• **Aim of the task**:
Reproduce every line of the material below exactly. No pictures belong in the copy.

• **Supplied material**:
# # # # # # #
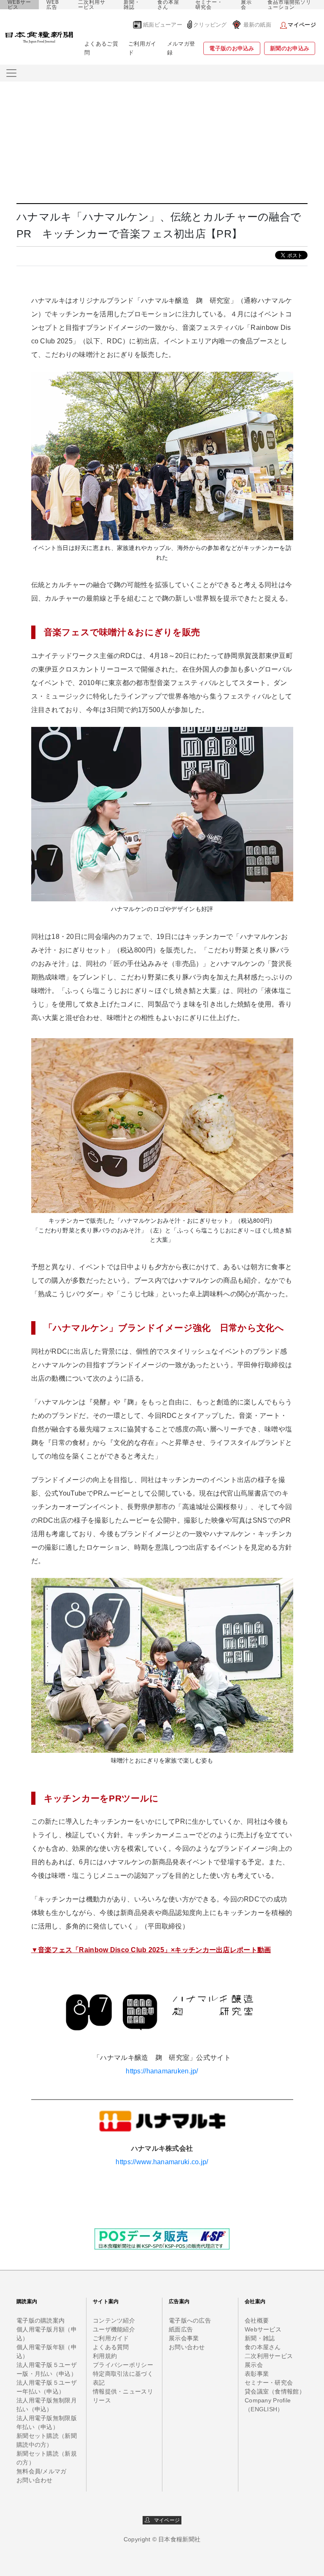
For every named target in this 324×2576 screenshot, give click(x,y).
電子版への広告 (190, 2320)
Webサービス (263, 2329)
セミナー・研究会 (209, 4)
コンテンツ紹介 (114, 2320)
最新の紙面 (257, 25)
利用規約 (105, 2356)
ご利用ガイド (142, 48)
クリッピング (210, 25)
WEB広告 (52, 4)
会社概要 (257, 2320)
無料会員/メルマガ (41, 2471)
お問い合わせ (34, 2480)
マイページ (165, 2520)
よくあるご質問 (101, 48)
# # # # # # #
• **Answer section**:
For every named target in this 324×2576 screenshot, give click(x,y).
電子版への広告 (190, 2320)
Webサービス (263, 2329)
セミナー・研究会 (209, 4)
コンテンツ紹介 (114, 2320)
最新の紙面 (257, 25)
利用規約 (105, 2356)
ご利用ガイド (142, 48)
クリッピング (210, 25)
WEB広告 (52, 4)
会社概要 (257, 2320)
無料会員/メルマガ (41, 2471)
お問い合わせ (34, 2480)
マイページ (165, 2520)
よくあるご質問 (101, 48)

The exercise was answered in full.